I cosiddetti «teocon» — termine alquanto infelice, da gergo di gruppuscolo o da complesso rock — possono capire poco di queste cose, perché in genere non hanno alcuna esperienza del Cristianesimo e del Cattolicesimo, non l'hanno frequentato e magari credono che l'Immacolata Concezione indichi la maternità verginale di Maria anziché il suo essere immune dal peccato originale.

Della Chiesa hanno un'immagine vagamente nobile e consolatoria, così come si sa che nell'induismo ci sono divinità raffigurate con molte teste e molte braccia. La stessa autodefinizione di «atei devoti» — in cui l'arrogante professione di ateismo vorrebbe darsi una patina di cinismo libertino settecentesco, come quello degli abati galanti dell'ancien régime

— non è la migliore premessa per occuparsi di cose di fede.

La laicità è altra cosa; non si contrappone alla religione e alla Chiesa, ma è la capacità di distinguere ciò che è oggetto di fede da ciò che è oggetto di dimostrazione razionale, ciò che compete allo Stato e ciò che compete alla Chiesa. Essa si contrappone al clericalismo intollerante come al laicismo intollerante; veri laici sono stati sia credenti e praticanti, quali ad esempio Jemolo, sia non credenti e non praticanti. Che il cristianesimo e, in Paesi come l'Italia, il cattolicesimo, costituiscano un punto fondamentale di riferimento anche per i non credenti e i non praticanti è ovvio, perché la Scrittura è, insieme alla tragedia greca, il più grande sguardo gettato nell'abisso della vita ed è una linfa e radice essenziale dell'universalità umana e della nostra civiltà in particolare.

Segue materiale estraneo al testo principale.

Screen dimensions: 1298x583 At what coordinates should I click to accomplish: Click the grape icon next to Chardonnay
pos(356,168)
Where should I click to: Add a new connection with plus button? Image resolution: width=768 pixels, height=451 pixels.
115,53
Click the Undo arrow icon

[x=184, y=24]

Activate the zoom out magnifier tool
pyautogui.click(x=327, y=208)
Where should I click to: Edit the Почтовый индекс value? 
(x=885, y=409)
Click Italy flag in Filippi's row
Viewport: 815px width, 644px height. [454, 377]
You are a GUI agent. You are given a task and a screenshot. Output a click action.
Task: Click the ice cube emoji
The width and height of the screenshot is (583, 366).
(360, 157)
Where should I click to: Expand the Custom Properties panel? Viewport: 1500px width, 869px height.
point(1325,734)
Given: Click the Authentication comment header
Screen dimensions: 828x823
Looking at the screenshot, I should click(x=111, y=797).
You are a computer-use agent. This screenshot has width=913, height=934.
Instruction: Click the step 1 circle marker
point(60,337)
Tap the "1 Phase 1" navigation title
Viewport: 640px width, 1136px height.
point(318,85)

I «teocon», come chiunque altro, hanno tutto il diritto di trarre dal loro atteggiamento verso la religione l'orientamento politico che credono e di operare politicamente secondo i loro principi e interessi. Ma né essi — né chi la pensa all'opposto — possono pretendere di tirare Dio dalla loro parte. Il Regno dei cieli, ha detto Cristo, non appartiene a coloro che gridano ostentatamente «Signore, Signore!». Quei reverendi (protestanti, in questo caso) che hanno visto nella strage dell'11 settembre la punizione di Dio per le colpe degli Stati Uniti e quelli che hanno invece salutato la vittoria elettorale di Bush come la volontà di Dio, sono ben più blasfemi degli avvinazzati che sacramentano all'osteria e che sono forse meno lontani, sia pur da peccatori, dalla tradizione.

Nessuno può pretendere di tirare Dio dalla propria parte. Gli «atei devoti» è meglio che non si occupino di cose di fede.